As regards fiction, the writers who came to the fore in the 1970s and ’80s still dominated the scene at the end of the 20th century. Apart from the towering figures of Hugo Claus and Monika van Paemel, Kristien Hemmerechts continued to explore feminist issues, Eric de Kuyper the autobiographical dimension, Leo Pleysier the modulations of the spoken voice, and Pol Hoste the complexities of memory and the creative process, while Herman Brusselmans practiced an illusionless, deliberately clichéd and camp-inspired form of anti-literature.
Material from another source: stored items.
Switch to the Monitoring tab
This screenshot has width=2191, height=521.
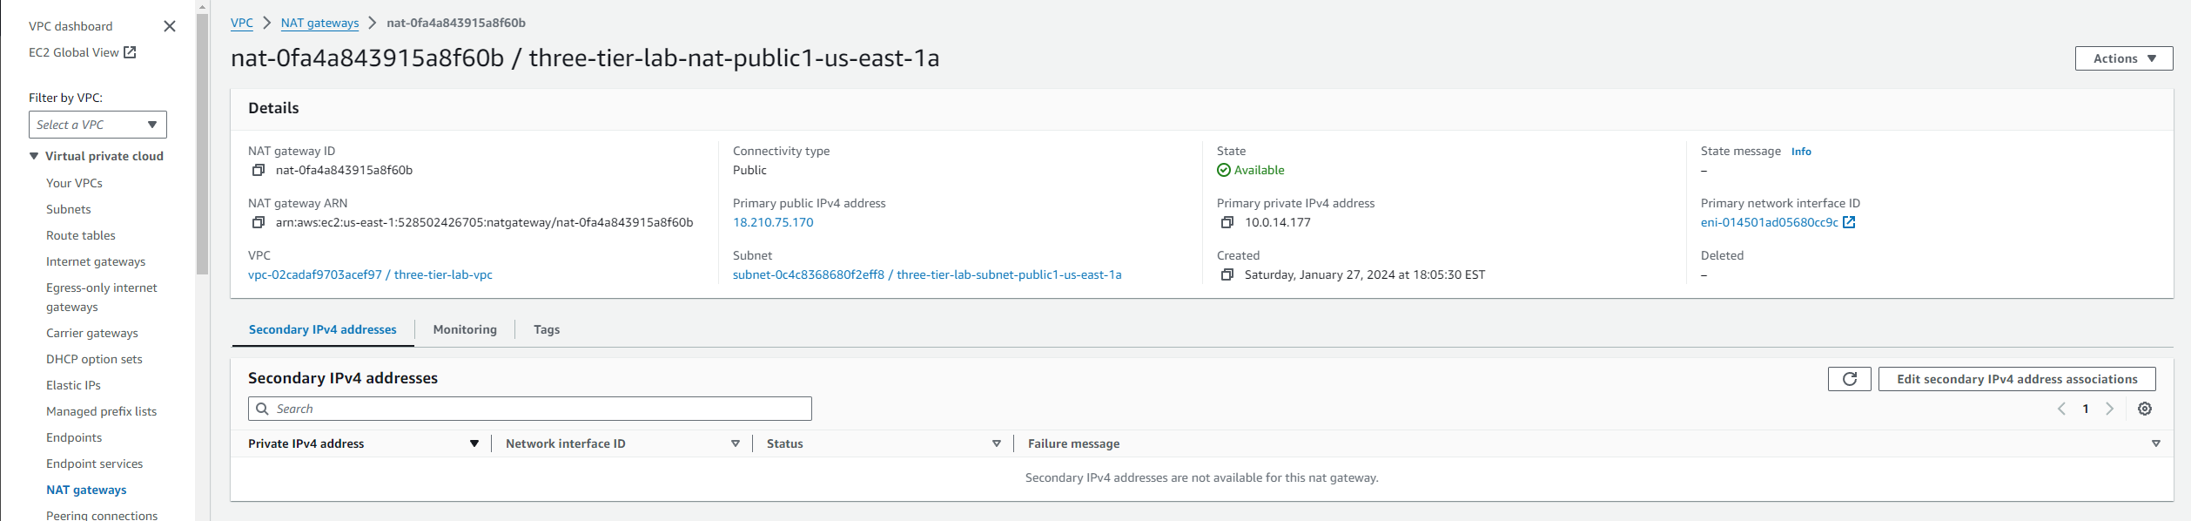[465, 329]
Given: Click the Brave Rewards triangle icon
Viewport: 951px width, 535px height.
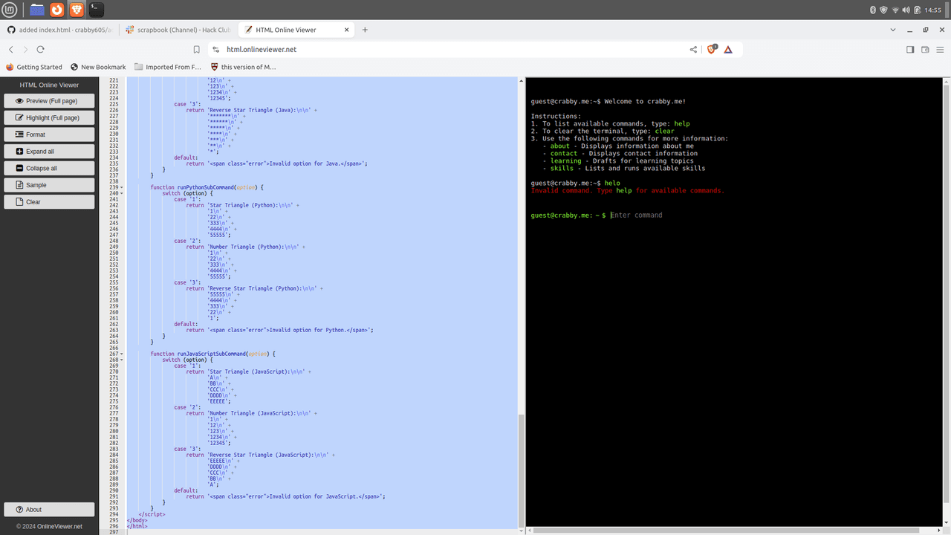Looking at the screenshot, I should [x=728, y=49].
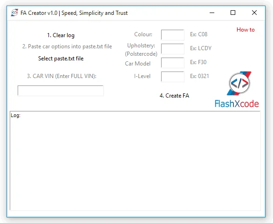Focus the CAR VIN text box

coord(61,91)
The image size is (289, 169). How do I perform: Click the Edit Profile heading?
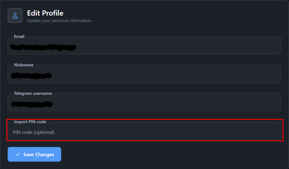pos(45,13)
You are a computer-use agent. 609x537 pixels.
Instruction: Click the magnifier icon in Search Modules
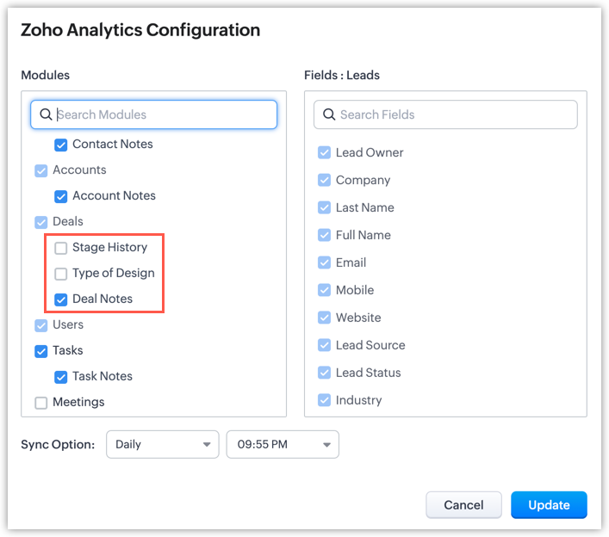(x=46, y=114)
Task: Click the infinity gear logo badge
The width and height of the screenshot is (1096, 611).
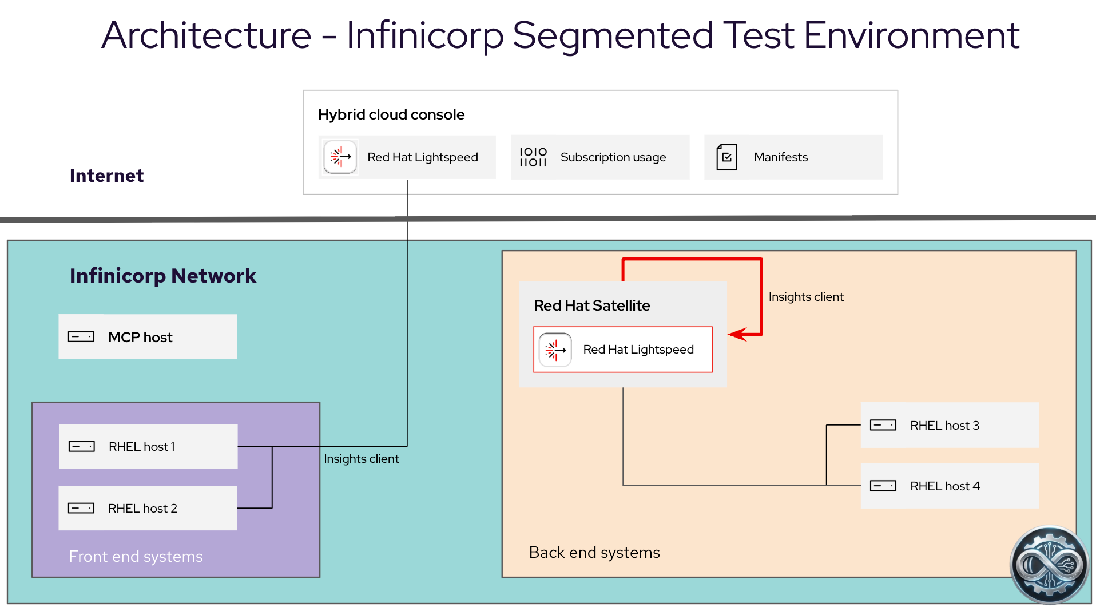Action: 1049,565
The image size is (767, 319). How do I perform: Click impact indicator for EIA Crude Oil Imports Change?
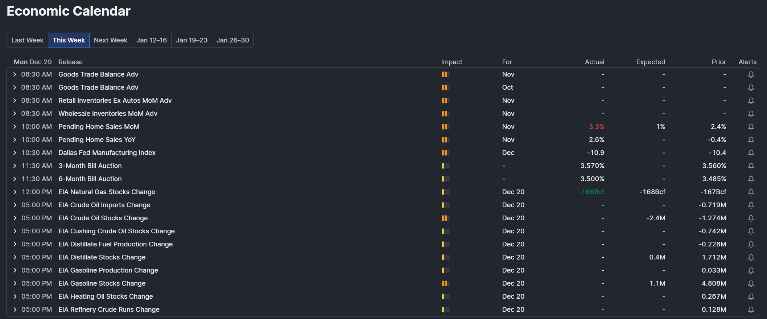tap(445, 205)
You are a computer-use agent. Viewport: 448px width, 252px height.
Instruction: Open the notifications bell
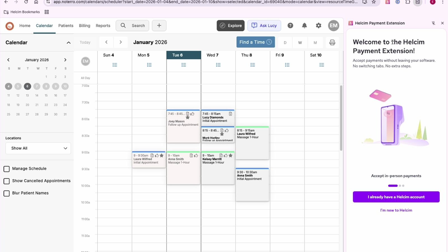pos(304,25)
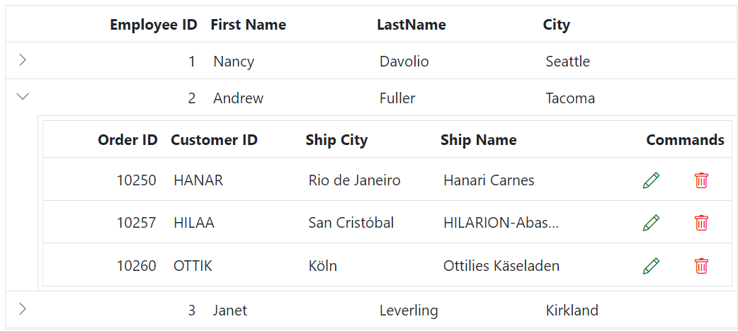
Task: Expand Janet Leverling's row details
Action: (23, 309)
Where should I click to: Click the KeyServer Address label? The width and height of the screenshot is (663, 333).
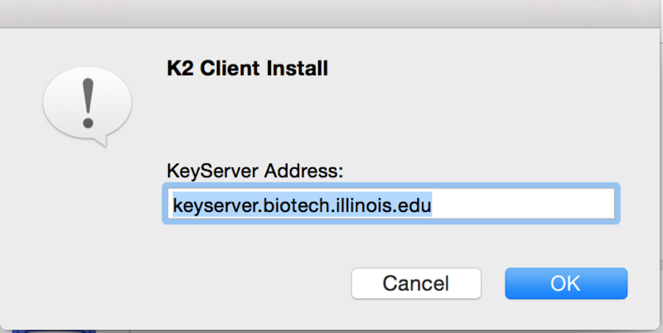point(254,171)
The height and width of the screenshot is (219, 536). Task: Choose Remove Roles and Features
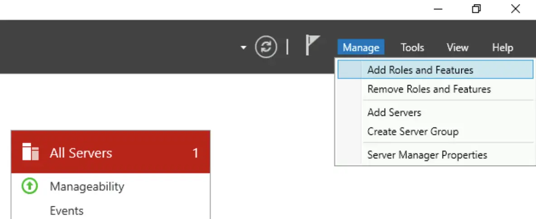click(x=429, y=89)
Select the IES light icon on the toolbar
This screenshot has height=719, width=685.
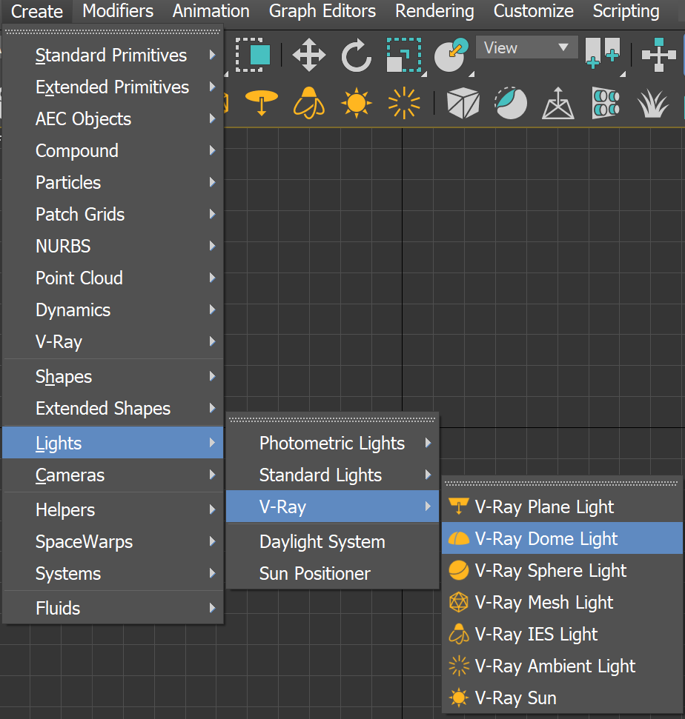(309, 103)
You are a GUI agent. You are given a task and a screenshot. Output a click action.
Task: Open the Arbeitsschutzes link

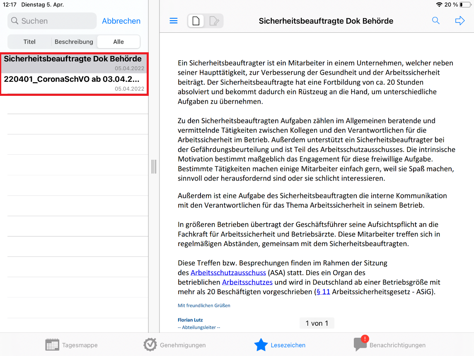click(x=247, y=282)
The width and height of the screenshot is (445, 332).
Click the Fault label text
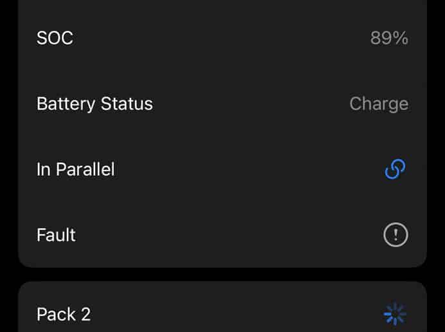(56, 235)
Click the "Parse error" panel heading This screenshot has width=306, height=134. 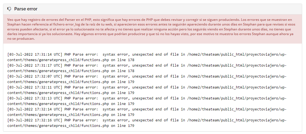click(x=26, y=9)
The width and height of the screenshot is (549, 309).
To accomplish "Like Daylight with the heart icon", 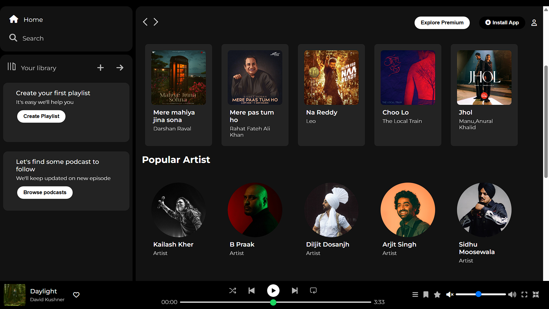I will pyautogui.click(x=76, y=295).
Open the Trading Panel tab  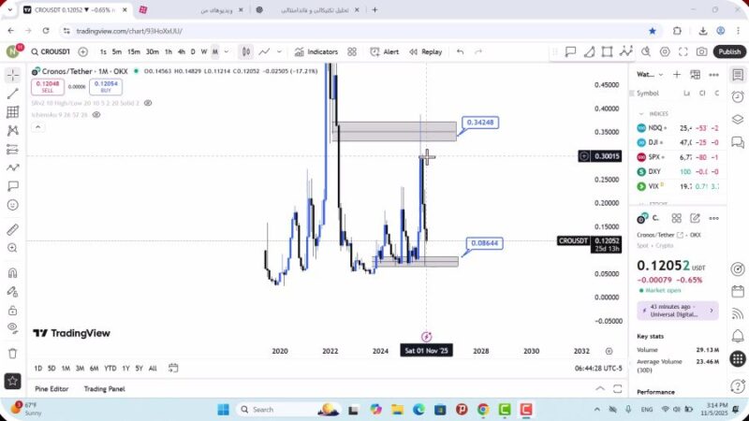pos(104,388)
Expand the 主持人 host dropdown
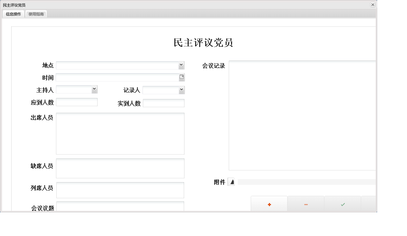The height and width of the screenshot is (236, 407). (94, 89)
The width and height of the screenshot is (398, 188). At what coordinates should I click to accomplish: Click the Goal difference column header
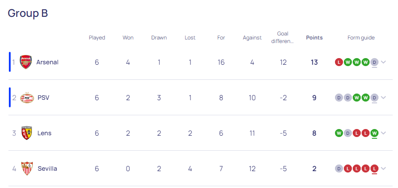(283, 38)
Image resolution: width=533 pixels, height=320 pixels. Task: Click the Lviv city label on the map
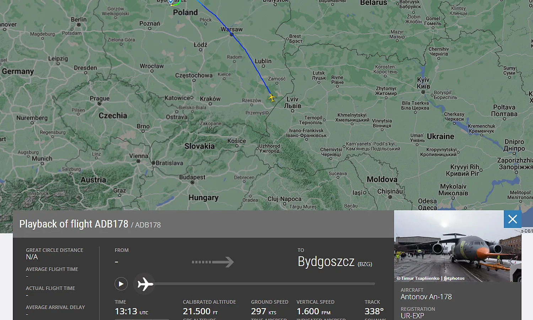292,102
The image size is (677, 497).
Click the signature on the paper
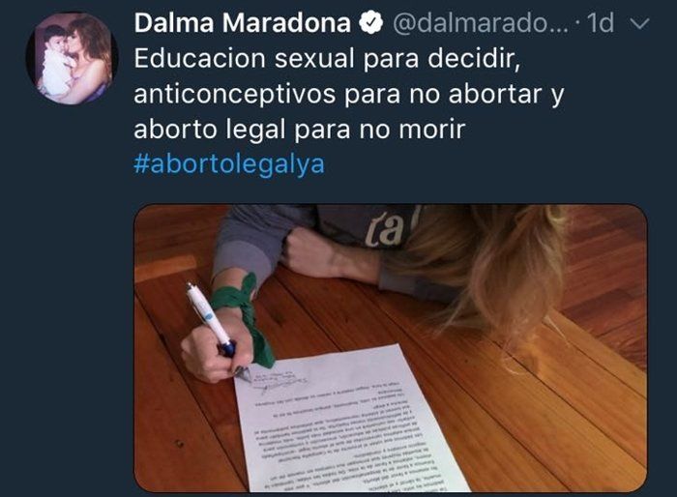277,379
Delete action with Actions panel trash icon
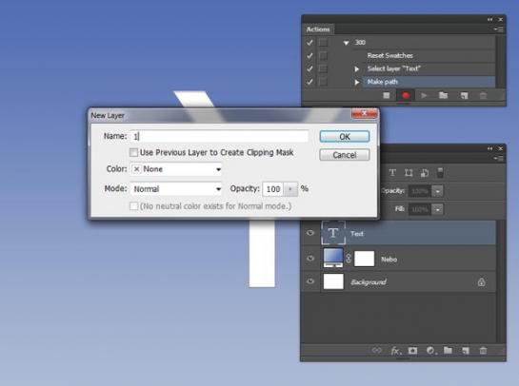Screen dimensions: 519x386 [x=483, y=95]
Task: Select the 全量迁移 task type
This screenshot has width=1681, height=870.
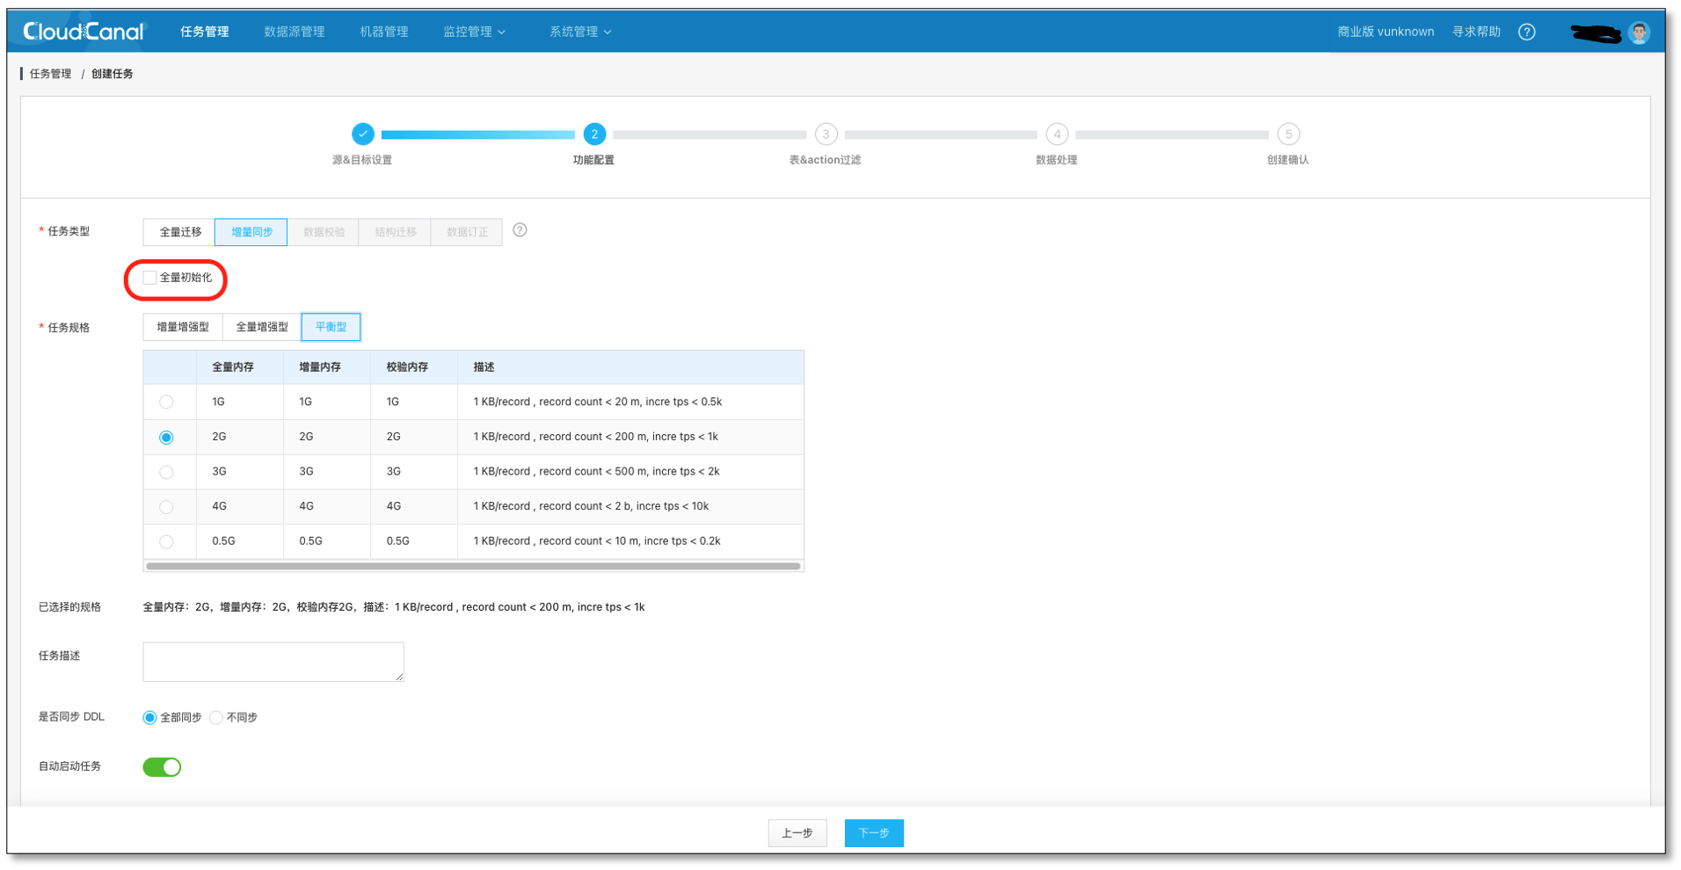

The range of contemporary prose writing is perhaps best indicated with reference to two extremes: at one end the bewilderingly postmodern, hallucinatory fabulations of Peter Verhelst (Tongkat, 1999; “Tongue-cat”), and, at the other, the psychological subtlety and stylistic refinement of Erwin Mortier’s domestic still lifes (Marcel, 1999).

Poetry

In the last decades of the 20th century, the most singular poetic voice in Flanders was that of Leonard Nolens, whose work evolved from experimental to classical, as his earlier obsessive self-definition gave way to more serene reflections on relations with loved ones and others. His introverted diaries offer a sustained reflection on poetic creation. Nolens’s high seriousness contrasts with the more playful and ironic postmodernism of slightly younger poets, such as Dirk van Bastelaere, Erik Spinoy, Peter Verhelst, and Marc Tritsmans. The ambivalence of language as an instrument to create new meanings and as a deceptive interpreter of the world, constitutes their central theme.

Other forms

Drama revived in the work of Arne Sierens, Jan Fabre, and Josse de Pauw; the latter two are also active in other art forms, the visual arts and dance (Fabre) and film (de Pauw), respectively. Lieve Joris writes outstanding travel literature, and Geert van Istendael excels at passionate, witty, self-deprecating essayistic and fictional prose.